Cuentan de una chiquilla que se perdió en medio del mar. Cuentan que no tenía manera de encontrar el Norte, aunque antes de salir a navegar había guardado una brújula en su bolsillo izquierdo. Pero que no sabía usarla. Cuentan que pasó mucha hambre, aunque había bancos de peces alrededor de la barca y ella disponía de una caña de pescar. Pero había olvidado cómo lanzarla. Podría haberlo intentado, pero le acosaba un enemigo demasiado poderoso: un miedo atroz a no recoger nada, a que los peces nadaran alrededor del anzuelo, sintiéndolos tan cerca y a la vez tan lejos, sin picar.
Cuentan que no era el primer viaje que había realizado. Antes de adentrarse en el mar con su barquita y su coraje, había emprendido y culminado una larga caminata a través de un desierto. Aquella experiencia la había llevado a prever algunos peligros. Así que, por si acaso, se había preparado un manual de instrucciones dirigido a sí misma. Leía el cuaderno cada día. Había memorizado todas las normas, pero era incapaz de ejecutarlas.
Cuentan que había muchos ratos en los que se echaba a reír, que lo pasaba bien o que… disimulaba. A veces, incluso, parecía disfrutar de la navegación. Pero cuando era consciente de que estaba sola en medio del mar, impotente al saber qué tenía que hacer, pero incapaz de ponerlo en práctica, la abrumaba un vacío enorme. Cuentan que cada noche contaba las estrellas y soñaba con su vida en tierra firme cuando jamás imaginó que algún día podría sentirse desolada. Se preguntaba si la echarían de menos, si la estarían buscando. O si cada una de las personas que le importaban estaba, quizás, inmersas en su propio viaje.

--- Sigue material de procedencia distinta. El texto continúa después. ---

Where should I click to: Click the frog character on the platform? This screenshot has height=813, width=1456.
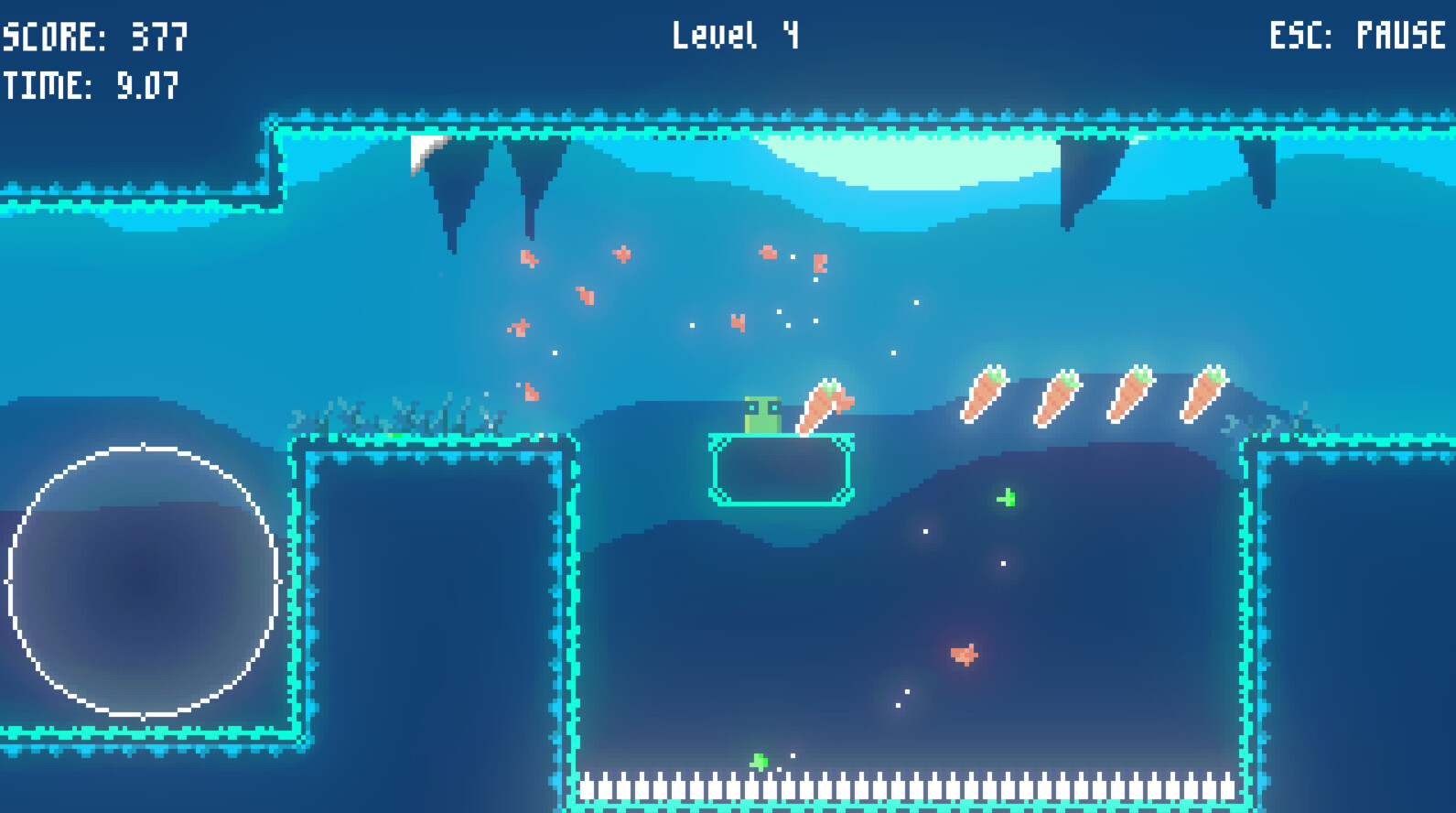click(762, 415)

Cuentan que a menudo temblaba de pánico al imaginarse que un tiburón estaba presto a atacarla. Cuentan que cada mañana, al despertar, se decidía a cumplir los pasos del manual: consultar la brújula, orientarse, pescar y salir, de una vez por todas, de aquel aturdimiento. Por eso cada noche, al disponerse a dormir, se lamentaba por haber dejado pasar un día más sin reaccionar.
Cuentan que alguien la encontró y la ayudó a salir de allí. Pero no de la manera que cualquiera de nosotros pudiera pensar. Su salvador no llegó en otro barco ni le indicó el rumbo. No le explicó los pasos que debía seguir para llegar a puerto, ni le dio los motivos de por qué era incapaz de seguir su manual de instrucciones. No le llevó comida, ni le recordó cómo pescar. Nada de eso. Simplemente le susurró que estaba a su lado. Se lo dijo al oído, muy bajito para que solo lo supiera ella, aunque no hubiera nadie en muchas millas a la redonda. Se lo musitó sin titubear: <<Estoy aquí>>. Fue suficiente.
No quiere decir que desapareciera el miedo paralizante de la niña, que encontrara de repente la manera de orientarse. No hubo un milagro. Pasaron muchos días igual a los anteriores, de lamentos y fracasos, de intentos fallidos y de pánico. Pero hubo también momentos de lucidez, en los que tuvo valor para lanzar la caña, en los que comprendió, por fin, que no podía seguir su manual prefabricado, pues eran instrucciones para la chica que caminó por el desierto, no para la que salió a navegar. Así que revisó las normas. Y algunos días, incluso, conseguía reescribirlas.
Y cuentan que ya no está tan perdida porque ya no está sola. O, al menos, porque sabe que no está sola. Y porque ha entendido que nadie puede lidiar con la vida si se encuentra solo en medio del mar, si no está acompañado, si no hay quien que le espere en la otra orilla. Dicen que no se puede encontrar el camino si no existe una meta, que no se puede regresar si no hay adónde volver.
<<¿Y qué pasó al final?>>, podrás preguntarte. Te diré que las buenas historias viven, que no tienen final, pues son de verdad. De hecho, la chica soy yo. Y ese alguien que le devolvió el sentido… bueno, permíteme que siga guardando para mí su identidad.